IMG_20180822_164157_004_2.jpg

¿Se haría mermelada en este château, hace seis siglos, para la niña Reina Claudia?

***

Ingredientes para cuatro tarros medianos:

-Ciruelas, of course (usé una bolsa del súper bien llena, es decir, ¿tres, cuatro kilos? Yo, de exactitudes, lo justo).

-Azúcar (siete cucharadas generosas. O no: al gusto. A mí me gusta conservar algo de la acidez original de la fruta y prefiero racanear con los edulcorantes).

-El jugo de un limón.

-Tarros de vidrios (hay que esterilizarlos previamente, cociéndolos junto a sus tapas en una olla profunda, bien cubiertos de agua, durante un mínimo de 20 minutos).

Modus cocinandi: 

Tras lavar las ciruelas, se deshuesan y parten en pedacitos. Si no se piensa triturar la mermelada al final y se prefiere, como es mi caso, encontrar las trazas de fruta en cada cucharada, aconsejo cortarlas en trozos cuanto más pequeños, mejor.

Se ponen los cachitos en la cazuela, se añade el jugo de limón, el azúcar y se remueve bien. A continuación, se deja reposar durante una hora aproximadamente, dándole un par de vueltas de vez en cuando, para que la fruta vaya sudando, esto es, soltando sus jugos secretos.

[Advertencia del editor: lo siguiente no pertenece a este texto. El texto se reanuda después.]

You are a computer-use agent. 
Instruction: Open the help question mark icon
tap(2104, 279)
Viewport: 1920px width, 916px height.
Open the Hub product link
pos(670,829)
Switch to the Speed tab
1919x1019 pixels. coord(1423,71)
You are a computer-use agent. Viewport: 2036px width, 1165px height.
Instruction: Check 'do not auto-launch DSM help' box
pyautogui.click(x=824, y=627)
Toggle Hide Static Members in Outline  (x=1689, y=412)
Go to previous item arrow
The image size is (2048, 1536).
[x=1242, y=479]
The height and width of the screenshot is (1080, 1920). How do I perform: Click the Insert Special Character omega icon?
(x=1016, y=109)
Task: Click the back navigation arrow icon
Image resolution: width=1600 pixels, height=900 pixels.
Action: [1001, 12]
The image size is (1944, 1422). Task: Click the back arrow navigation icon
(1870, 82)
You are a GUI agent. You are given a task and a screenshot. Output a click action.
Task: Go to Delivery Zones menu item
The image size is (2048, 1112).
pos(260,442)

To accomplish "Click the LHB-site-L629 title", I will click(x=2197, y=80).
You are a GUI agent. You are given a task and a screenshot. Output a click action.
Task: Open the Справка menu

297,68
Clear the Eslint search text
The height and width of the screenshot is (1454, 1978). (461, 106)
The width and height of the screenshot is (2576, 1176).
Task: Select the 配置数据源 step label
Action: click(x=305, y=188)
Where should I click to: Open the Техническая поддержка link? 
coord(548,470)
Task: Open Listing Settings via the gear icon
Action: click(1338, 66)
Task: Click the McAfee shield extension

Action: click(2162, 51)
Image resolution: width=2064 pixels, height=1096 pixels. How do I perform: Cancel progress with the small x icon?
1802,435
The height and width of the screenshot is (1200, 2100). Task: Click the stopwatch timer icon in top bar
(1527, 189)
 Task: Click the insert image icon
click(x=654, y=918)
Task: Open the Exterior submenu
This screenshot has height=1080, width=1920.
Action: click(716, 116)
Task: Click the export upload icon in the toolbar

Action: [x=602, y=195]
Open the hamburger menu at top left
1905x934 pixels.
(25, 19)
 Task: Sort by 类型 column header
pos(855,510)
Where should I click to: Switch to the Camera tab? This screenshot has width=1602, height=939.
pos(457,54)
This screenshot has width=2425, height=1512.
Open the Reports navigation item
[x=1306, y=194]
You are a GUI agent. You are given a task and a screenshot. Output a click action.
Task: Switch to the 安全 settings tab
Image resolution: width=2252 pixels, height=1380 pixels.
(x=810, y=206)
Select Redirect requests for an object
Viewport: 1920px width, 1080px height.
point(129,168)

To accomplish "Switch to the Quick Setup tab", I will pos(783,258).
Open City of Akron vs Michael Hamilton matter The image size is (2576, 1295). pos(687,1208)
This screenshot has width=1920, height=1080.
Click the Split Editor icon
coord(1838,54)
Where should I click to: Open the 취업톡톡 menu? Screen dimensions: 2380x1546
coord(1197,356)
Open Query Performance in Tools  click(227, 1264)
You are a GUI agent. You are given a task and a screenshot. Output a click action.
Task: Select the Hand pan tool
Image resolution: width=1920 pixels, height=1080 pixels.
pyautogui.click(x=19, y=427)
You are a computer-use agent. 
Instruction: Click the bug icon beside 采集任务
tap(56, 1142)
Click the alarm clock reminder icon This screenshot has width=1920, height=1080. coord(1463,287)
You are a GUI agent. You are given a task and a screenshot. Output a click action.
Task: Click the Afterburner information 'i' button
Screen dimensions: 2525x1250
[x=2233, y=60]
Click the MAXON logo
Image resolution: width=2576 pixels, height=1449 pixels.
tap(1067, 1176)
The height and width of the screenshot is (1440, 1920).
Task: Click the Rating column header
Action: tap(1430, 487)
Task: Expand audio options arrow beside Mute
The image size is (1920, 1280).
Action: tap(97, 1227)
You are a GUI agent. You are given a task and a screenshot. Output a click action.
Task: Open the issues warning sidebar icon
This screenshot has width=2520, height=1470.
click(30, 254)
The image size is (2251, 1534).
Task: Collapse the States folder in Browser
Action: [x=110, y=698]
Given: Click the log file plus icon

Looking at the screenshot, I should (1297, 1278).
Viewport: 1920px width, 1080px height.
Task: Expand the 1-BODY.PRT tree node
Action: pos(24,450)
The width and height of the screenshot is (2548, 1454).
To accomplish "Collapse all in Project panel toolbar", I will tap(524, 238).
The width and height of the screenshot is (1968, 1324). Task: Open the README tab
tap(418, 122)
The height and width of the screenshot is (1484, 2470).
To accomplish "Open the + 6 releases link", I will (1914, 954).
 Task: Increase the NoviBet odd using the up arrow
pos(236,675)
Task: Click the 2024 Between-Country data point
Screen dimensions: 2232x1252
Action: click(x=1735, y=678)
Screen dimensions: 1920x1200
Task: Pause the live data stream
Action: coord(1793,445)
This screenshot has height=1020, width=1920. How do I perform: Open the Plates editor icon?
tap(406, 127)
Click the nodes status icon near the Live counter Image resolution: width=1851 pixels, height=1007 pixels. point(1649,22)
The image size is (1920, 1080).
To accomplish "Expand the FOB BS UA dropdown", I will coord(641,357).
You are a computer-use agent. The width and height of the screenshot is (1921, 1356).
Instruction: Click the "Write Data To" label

Una vez conseguida una cantidad considerable de líquido verde, se pasa la olla al fuego. Fuerte, hasta que rompa a hervir; bajo a continuación, sin dejar de remover con cucharón de madera para que el azúcar no se pegue.

Aquí es cuando entra en juego el factor tal vez más importante en esta elaboración: la paciencia, madre de toda ciencia. No se ha inventado aún la mermelada que espese por arte de birlibirloque. Los únicos secretos son darle a la manopla y las horas de reloj.

En muchas recetas, se indica que una hora o dos de cocción son suficientes. A fuego rápido, con thermomix u otros robots quizás. Pero a mí, que siempre cocino en cacharros viejunos, a velocidad caracol y con técnicas analógicas (por necesidad, conste: no me importaría nada gastar gadgets de la NASA), nunca me ha ocurrido que una mermelada esté lista tras una o dos horas de cocción. Para alcanzar la textura deseada, siempre he necesitado unas tres horas de chup-chup y codo de tenista.

Pasado ese tiempo, es hora de untarse Reflex en el brazo dolorido de tanto remover. Luego se deja enfriar la mermelada y se embota, con ayuda de un embudo si es preciso. Los tarros cerrados se hierven nuevamente, bocabajo, para sellarlos al vacío. Se etiquetan. Se regalan. Y ñam.